In case these seem merely like the wild rantings of obscure academics speaking only to the bats in their ivory belfries, another more recent admission comes from PinkNews, the main online journal of the homosexual movement in Britain.
Chris Ashford, a Reader in Law and Society at the University of Sunderland, said on Friday that, although winning the “gay marriage” fight has been a major step forward for the movement, it ain’t over yet.
Britain’s leading gay political lobby, Stonewall, has said that with the passage of the bill (yes, it’s more or less a foregone conclusion, and has been since it was announced) the political fight will be over. Equality achieved.
What does “equality” look like? “It looks like being ‘normal,’ being the ‘same’ as the dominant heterosexual majority, or at least, a fantasy image of that majority…We will aspire to a monogamous, state-sanctioned relationship…stop those group-sex shenanigans and embrace normality.”
But, Ashford says, “Legislative victory should not mean identity erasure.”
“There remain numerous sexual freedoms to campaign on – yes sexual – that’s what gay rights is about, not merely a civil rights campaign – and there are battles still to be won. Battles relating to pornography, the continued criminalization of consensual sexual acts, re-constructing our ideas of relationships in relation to sex, monogamy and the illusion that only ‘couples’ might want to enter into a state-sanctioned partnership, are just a handful which spring to mind,” he wrote.
The “gay marriage” bill, he concludes, “is not the end of the journey, or the final piece in a jigsaw.
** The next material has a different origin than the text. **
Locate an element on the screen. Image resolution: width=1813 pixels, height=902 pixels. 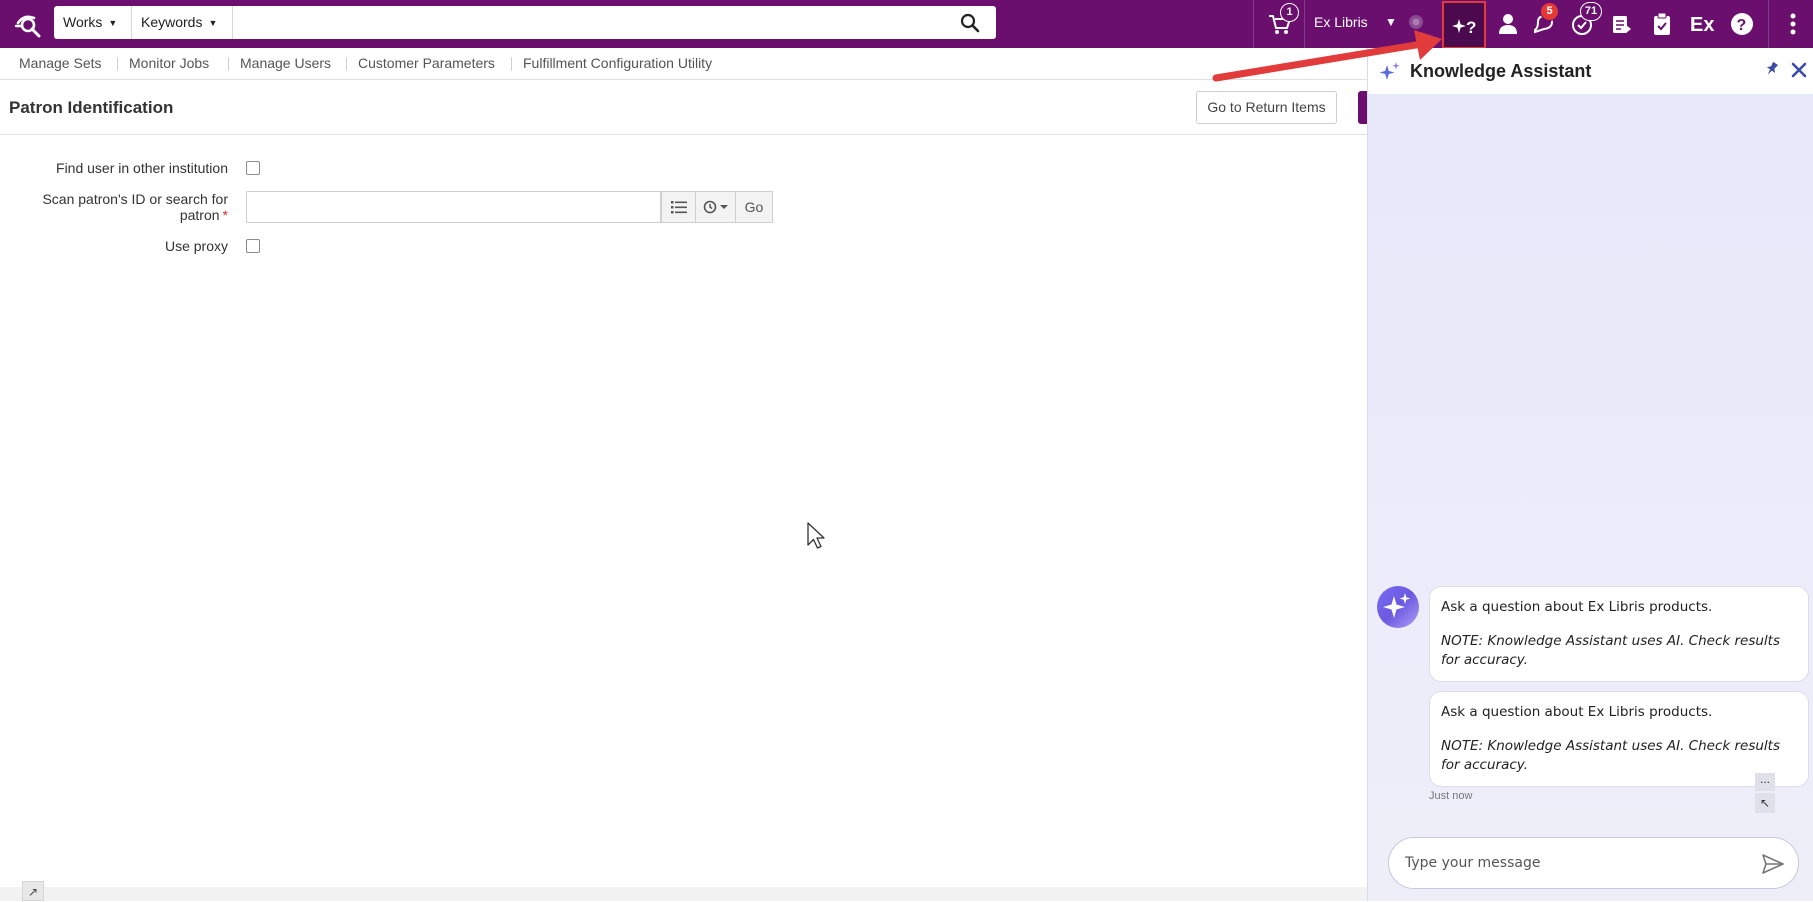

It is just another step – albeit a significant one – on a never-ending journey.”
While most of the mainstream media and the political class, whether out of fear of reprisal or genuine collusion, rigidly restrict the discussion to topics of “rights” and “equality.” And it has certainly worked. The “equality” tactic has been the strongest weapon in the movement’s political arsenal when pointed at the generalized fear in western societies of being seen to be “discriminatory,” a fear that has metastasized into a national mental pathology in Britain.
We are told that it is “unfair” to “restrict” marriage to “heterosexual couples,” as though we are all in perfect lockstep agreement that there is any other kind. We are accused, strangely, of “racism” and “discrimination” when we so much as ask difficult questions.
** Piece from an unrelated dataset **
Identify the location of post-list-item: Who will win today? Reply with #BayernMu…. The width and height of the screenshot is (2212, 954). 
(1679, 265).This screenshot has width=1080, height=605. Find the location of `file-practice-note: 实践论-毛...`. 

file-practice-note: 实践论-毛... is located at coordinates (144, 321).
So terrorized have the Western peoples become of being called these schoolyard names, again particularly in Britain, that I have witnessed ordinary citizens censor their thoughts, halting in mid-sentence in a private discussion out of fear that they may say something unacceptable.
This terror – essentially a grotesque swelling of the English phobia of making a social faux pas – is the origin of the odd phenomenon of straights turning suspected homophobes over to the authorities for punishment:
- Municipal governments sacking and disciplining employees who refuse to play along;
- Teachers screaming threats at school children and turning them over to police for using a term like “gay-boy”;
- Elderly B&B owners being sued and put out of business for refusing a bed to gay men;
- Parents threatened with prosecution and jailed when they object to their children being taught about the joys of gay sex in school.
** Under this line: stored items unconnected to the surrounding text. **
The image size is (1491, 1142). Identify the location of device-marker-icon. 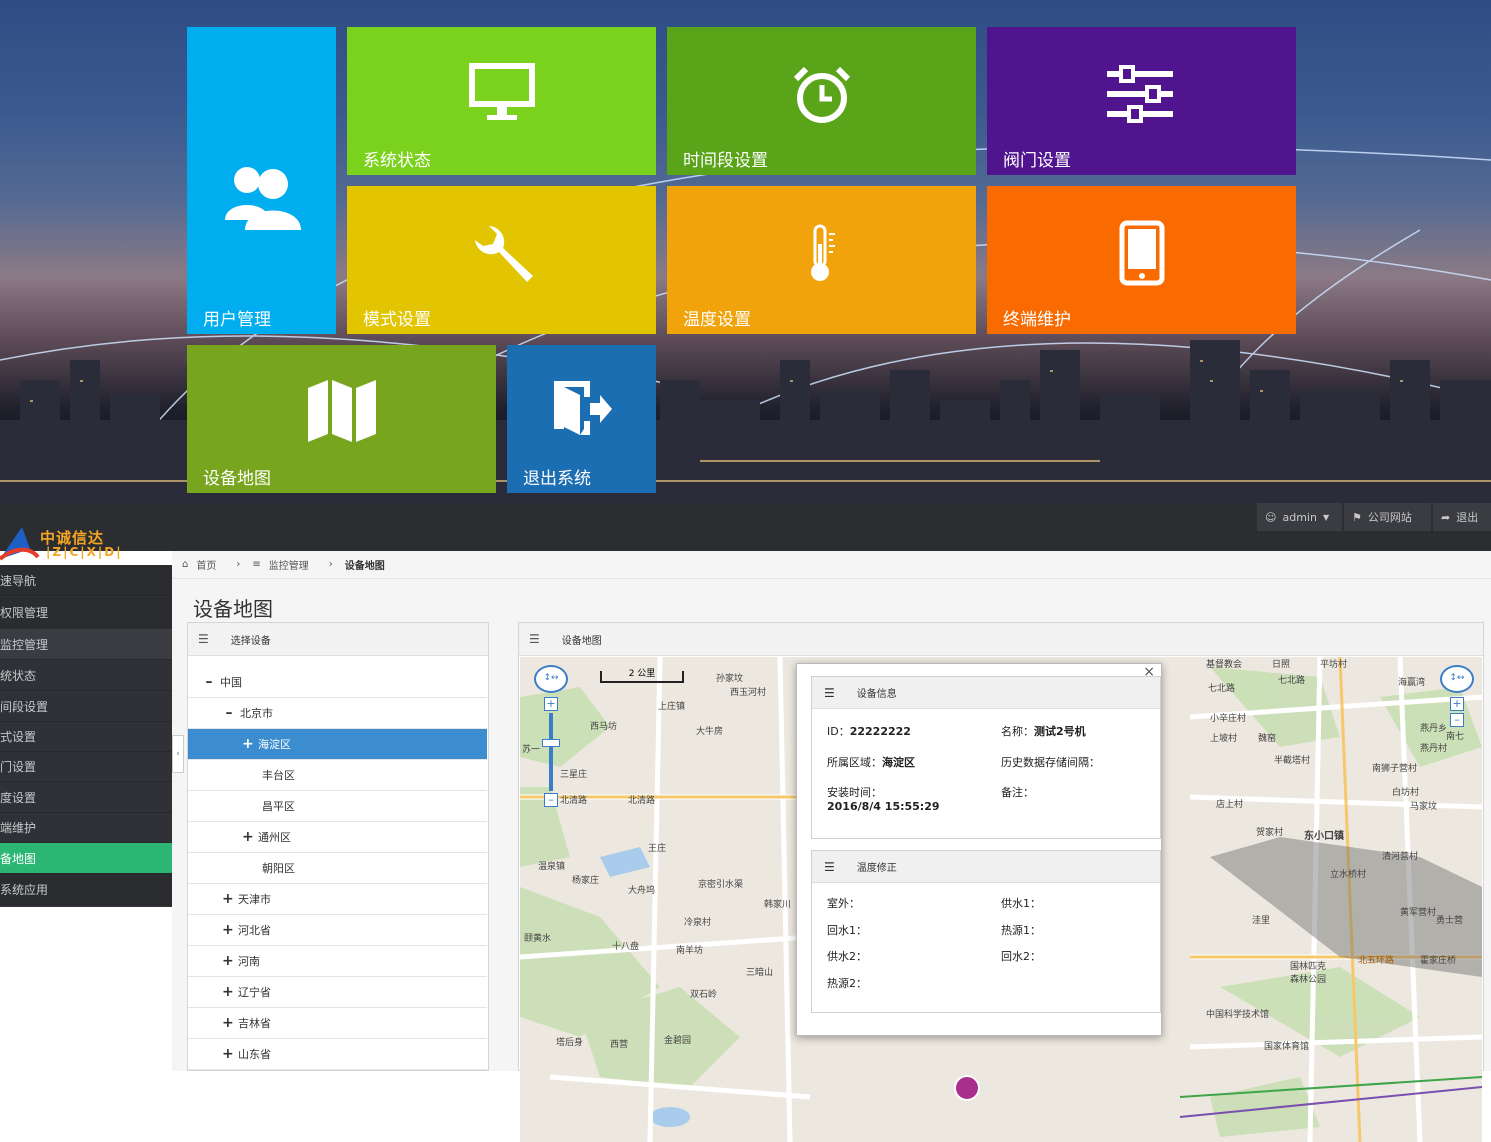
(967, 1088).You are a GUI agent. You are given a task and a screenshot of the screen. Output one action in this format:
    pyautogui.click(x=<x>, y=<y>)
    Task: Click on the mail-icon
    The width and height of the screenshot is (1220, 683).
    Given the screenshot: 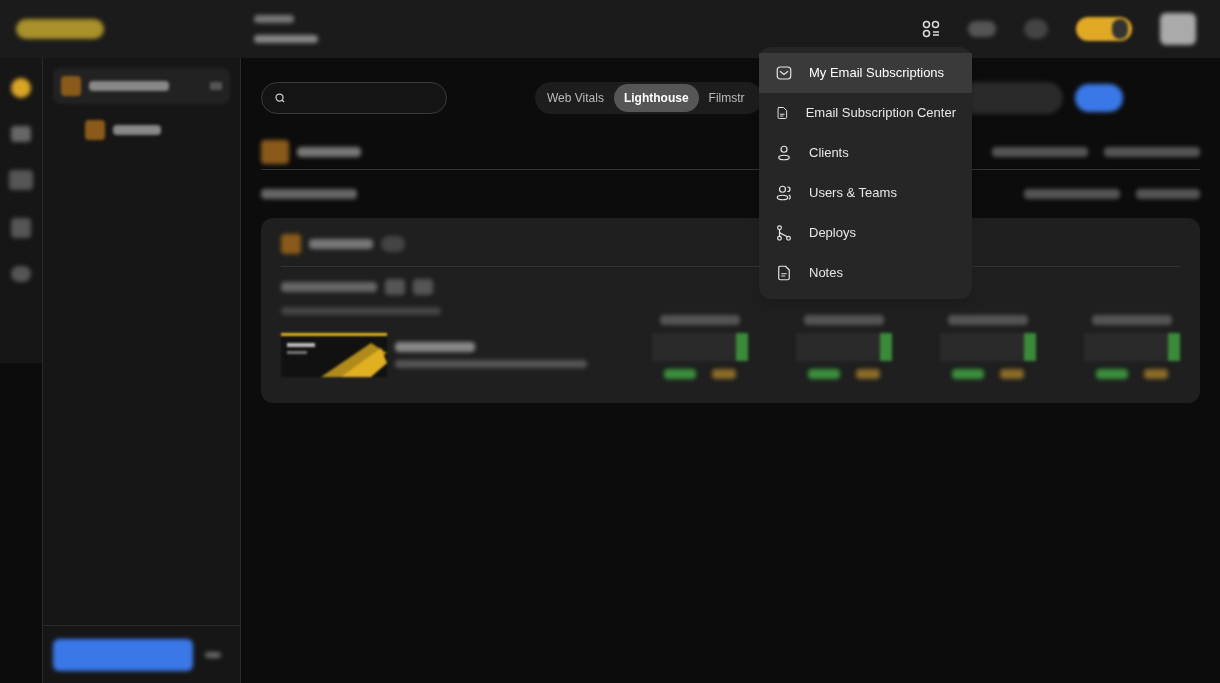 What is the action you would take?
    pyautogui.click(x=784, y=73)
    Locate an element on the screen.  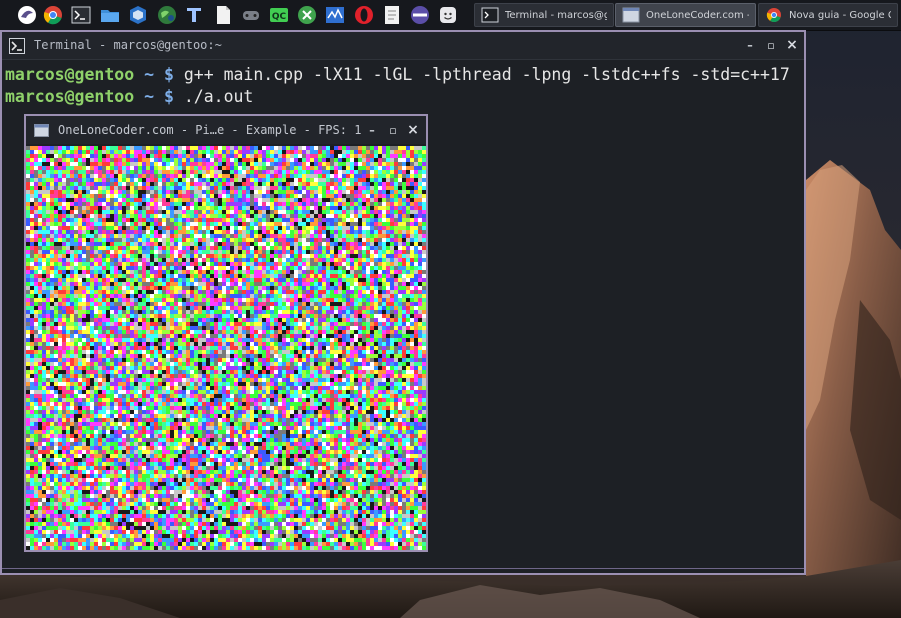
notes-icon is located at coordinates (392, 15). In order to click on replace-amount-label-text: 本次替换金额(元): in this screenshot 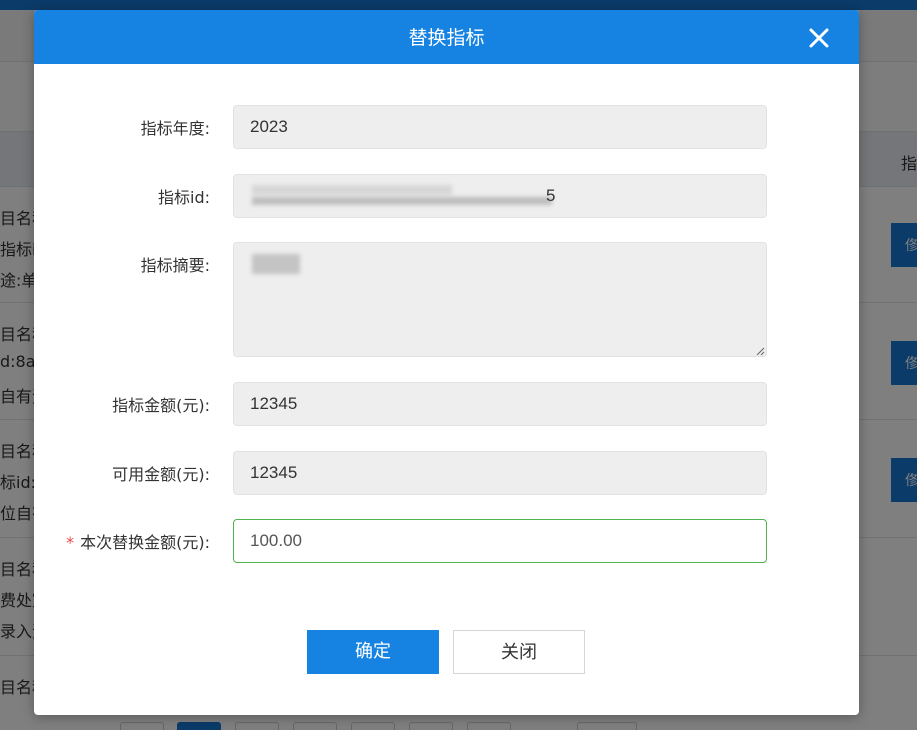, I will do `click(145, 542)`.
Perhaps we should redefine “homophobia” to mean the, largely justified, terror of offending homosexualist bullies.
When Pope Benedict XVI, one of a tiny handful of leaders on the global stage willing to talk about what we’re really talking about, said that the pressure for “gay marriage” in the West “threatens the future of humanity,” the world’s media went into a screaming frenzy.
But here are the homosexuals themselves saying exactly the same thing, and the media is standing by with the tissues. It makes the question about who is working for whom redundant.